There is no evidence to date that parvovirus B1 9 can be transmitted by Tetanus Immunoglobulin-VF, which is known to contain antibodies to the virus and the nanofiltration step of the manufacturing process has been shown to remove such viruses (or viruses of similar size).
ADVERSE EFFECTS
Local tenderness, erythema and stiffness may occur at the site of injection and may persist for several hours. This may occur after any intramuscular injection. In the clinical trial with Hepatitis B Immunoglobulin, the following general and local reactions were recorded in the 58 healthy subjects (total number of events, up to and including 7 days post injection; pasteurised/unpasteu rised product): malaise (20/22 events), drowsiness (13/17 events), induration (10/4 events), sensation of fever (4/4 events), chills (3/3 events), sweating (3/1 events) and warmth/heat when touched (0/4 events). There was an overall higher reporting of local tolerance adverse events at the injection site for the unpasteurised product, such as pain (32/52 events), bruising (10/22 events), redness (2/8 events) and irritation (2/4 events).

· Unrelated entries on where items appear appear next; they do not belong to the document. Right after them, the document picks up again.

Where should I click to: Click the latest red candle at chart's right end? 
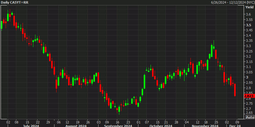pos(235,90)
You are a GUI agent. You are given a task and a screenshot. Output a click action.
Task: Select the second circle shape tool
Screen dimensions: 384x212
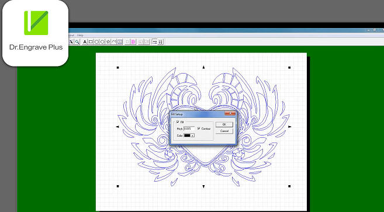click(x=102, y=42)
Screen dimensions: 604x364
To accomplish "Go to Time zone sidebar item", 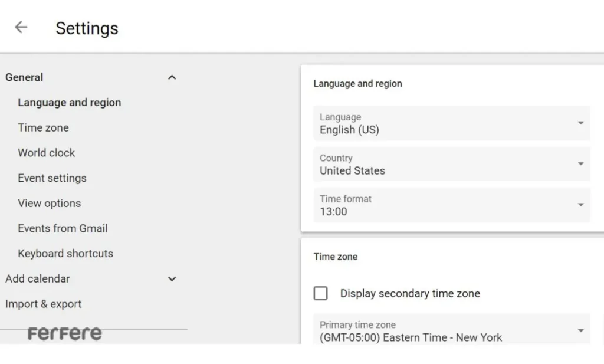I will tap(43, 128).
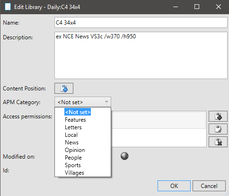The height and width of the screenshot is (196, 229).
Task: Choose Sports in the category list
Action: tap(73, 165)
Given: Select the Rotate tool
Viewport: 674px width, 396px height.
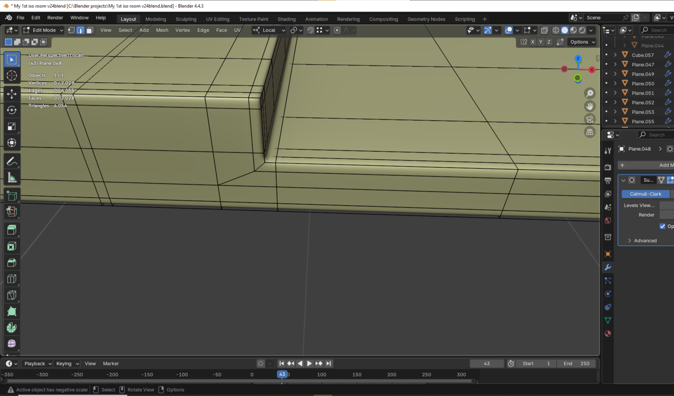Looking at the screenshot, I should coord(12,110).
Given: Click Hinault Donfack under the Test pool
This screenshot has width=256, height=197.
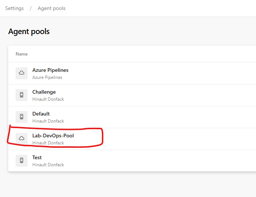Looking at the screenshot, I should click(x=48, y=165).
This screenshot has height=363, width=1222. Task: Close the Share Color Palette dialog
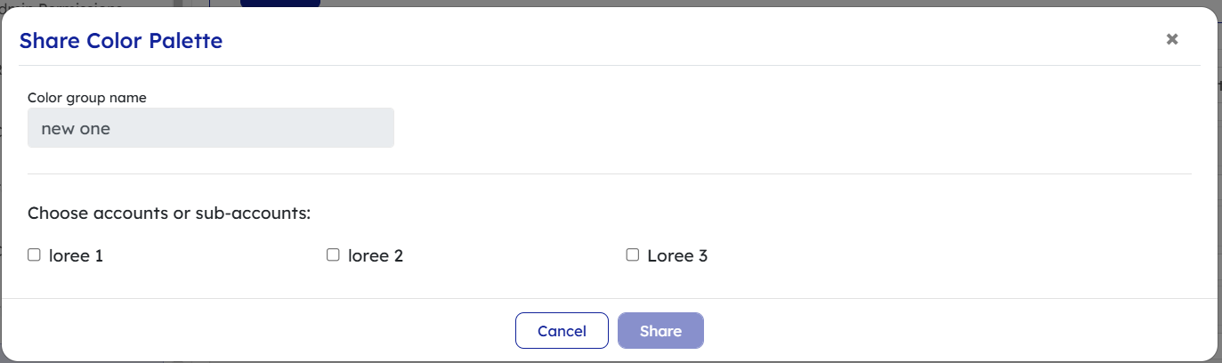coord(1172,39)
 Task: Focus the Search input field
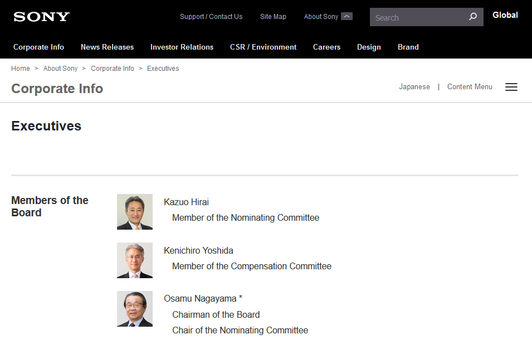(x=419, y=17)
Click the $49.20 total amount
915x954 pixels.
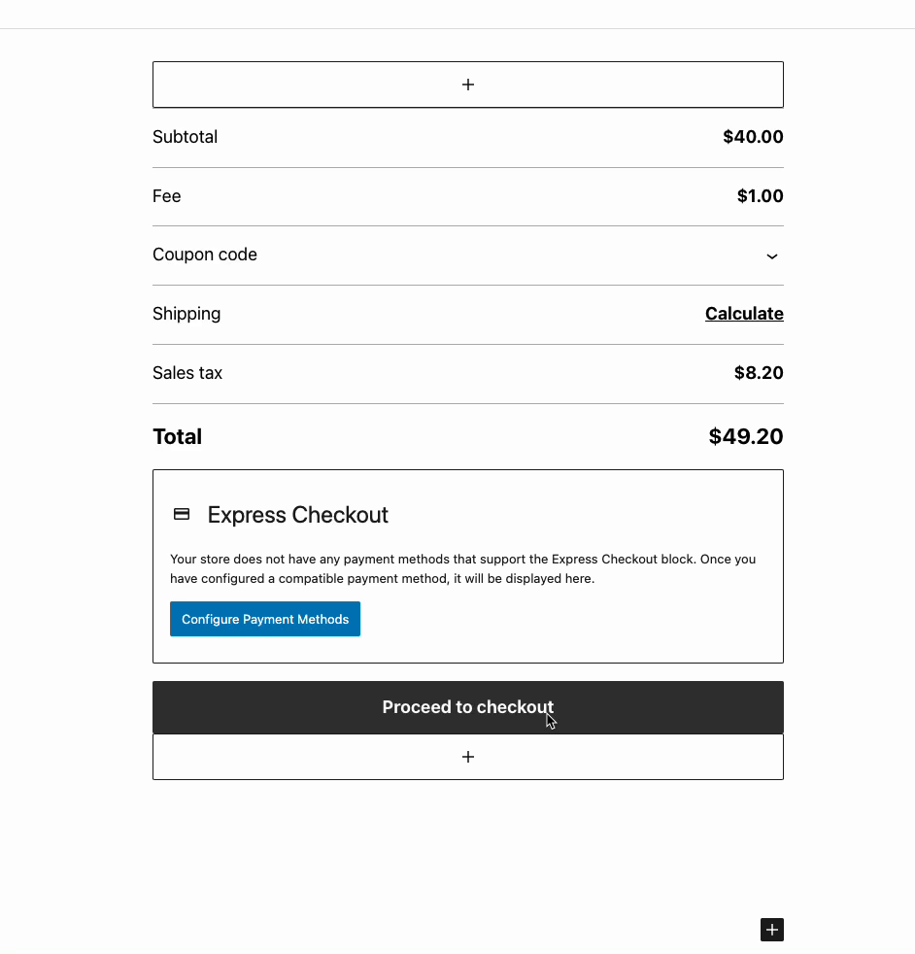tap(745, 436)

Mild pyrexia, malaise, drowsiness and urticaria have been reported occasionally after injections of immunoglobulins. True allergic responses are rare. Skin lesions, headache, dizziness, nausea, generalised hypersensitivity reactions and convulsions have been reported on rare occasions.
DOSAGE AND ADMINISTRATION
Dosage
Good medical care is essential in the prevention of tetanus from fresh wounds. Thorough cleansing and removal of all foreign and necrotic material from the site of injury is important.
ADMINSTRATION
If the product appears to be turbid by transmitted light or contains any sediment it must not be used. The product does not contain an antimicrobial preservative. It must, therefore, be used immediately after opening the vial. Any unused solution must be discarded appropriately.

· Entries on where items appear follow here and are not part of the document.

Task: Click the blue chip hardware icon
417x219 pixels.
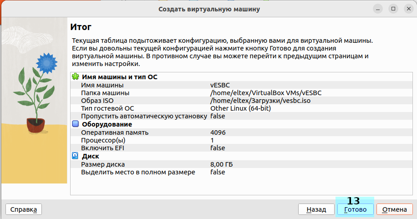Action: point(76,124)
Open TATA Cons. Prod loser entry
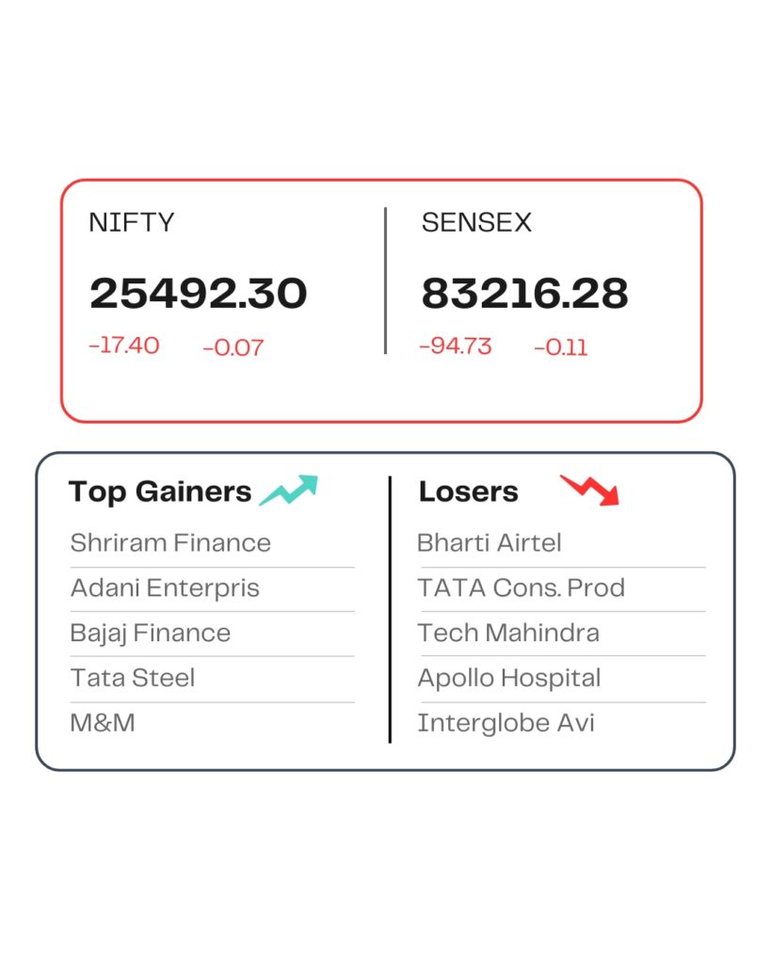 click(522, 588)
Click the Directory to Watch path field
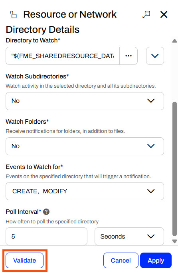This screenshot has width=178, height=273. (x=63, y=56)
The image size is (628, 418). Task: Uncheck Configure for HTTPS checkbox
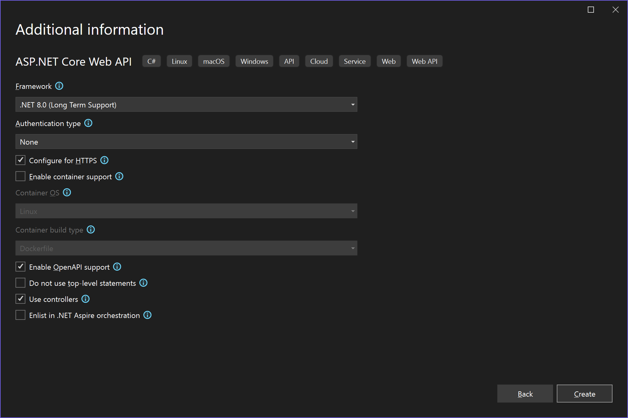point(20,160)
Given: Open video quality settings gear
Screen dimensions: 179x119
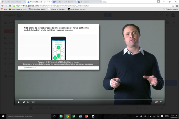Looking at the screenshot, I should point(156,102).
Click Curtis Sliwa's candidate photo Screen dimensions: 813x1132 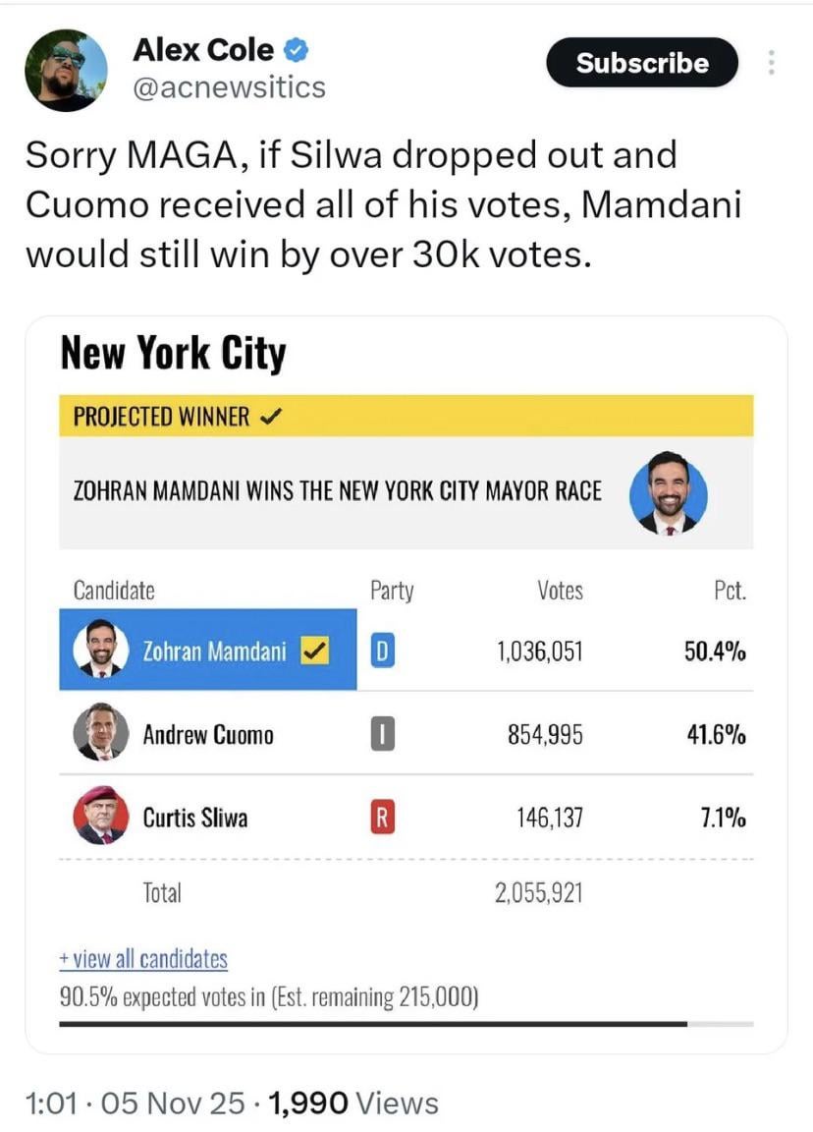pos(101,816)
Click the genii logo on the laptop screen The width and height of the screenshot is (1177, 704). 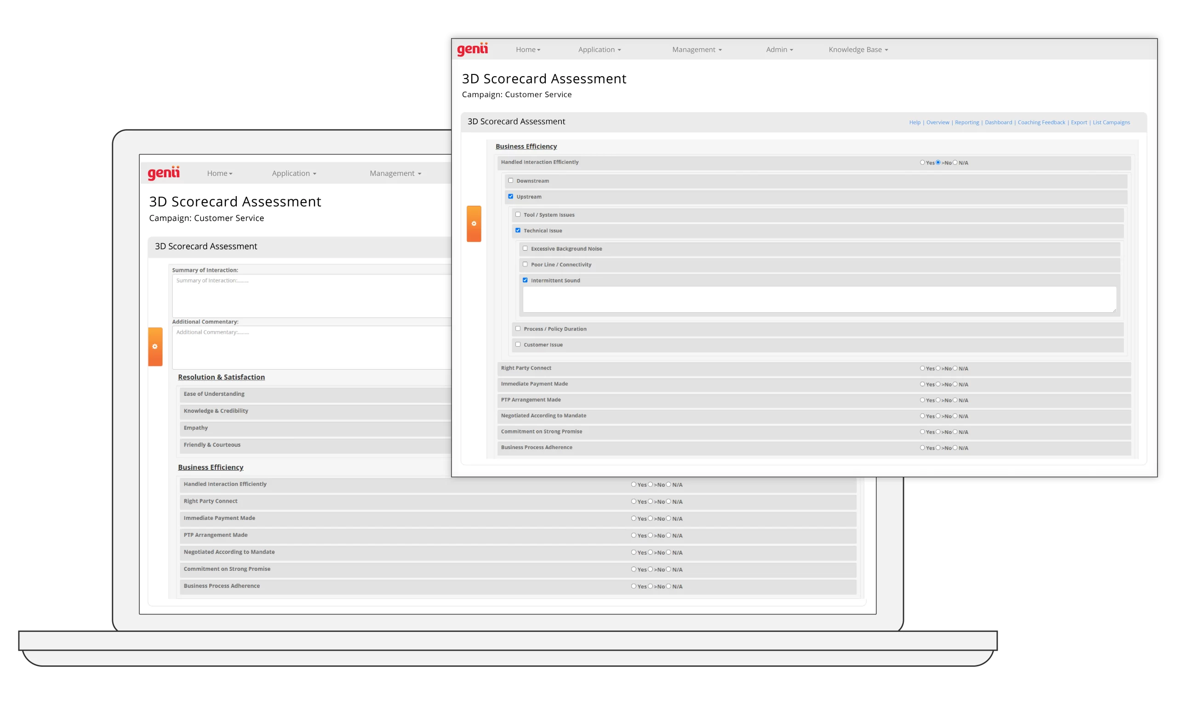click(163, 173)
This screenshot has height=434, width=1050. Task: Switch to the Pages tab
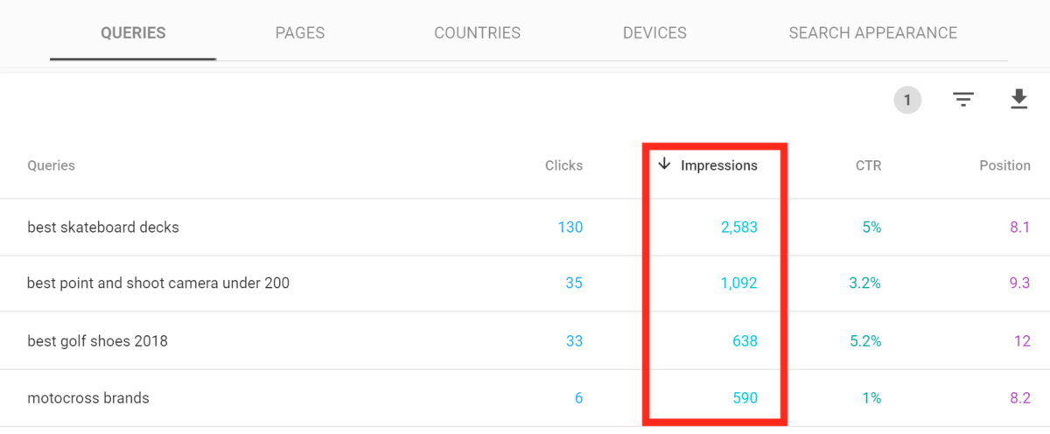pos(300,33)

Tetanus Immunoglobulin-VF should be brought to room temperature before use, and given slowly by deep intramuscular injection using an appropriate sized needle. If a large dose (more than 5 mL) is required, it is advisable to administer it in divided doses at different sites. Hyaluronidase and/or a suitable local anaesthetic may be added to the injection if desired.

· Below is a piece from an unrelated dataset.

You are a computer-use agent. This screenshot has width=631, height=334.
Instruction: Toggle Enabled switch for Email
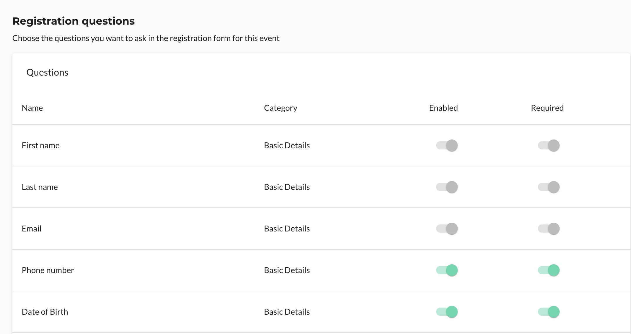click(x=447, y=229)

An intravenous preparation of tetanus immunoglobulin (Tetanus Immunoglobulin for intravenous use) is available for patients where large doses are indicated (i.e. treatment of tetanus), or when the patient has a significant haemostatic defect which may cause bleeding following intramuscular injection.
OVERDOSAGE
The consequences of overdosage are not known.
PRESENTATION
Tetanus Immunoglobulin-VF solution for intramuscular injection is available in single vials containing 250 IU human tetanus antitoxin. The actual volume in the vial is stated on the label.
STORAGE CONDITIONS
Store at 2°C to 8°C (Refrigerate. Do not freeze). Protect from light. Do not use after the expiry date Shown on label.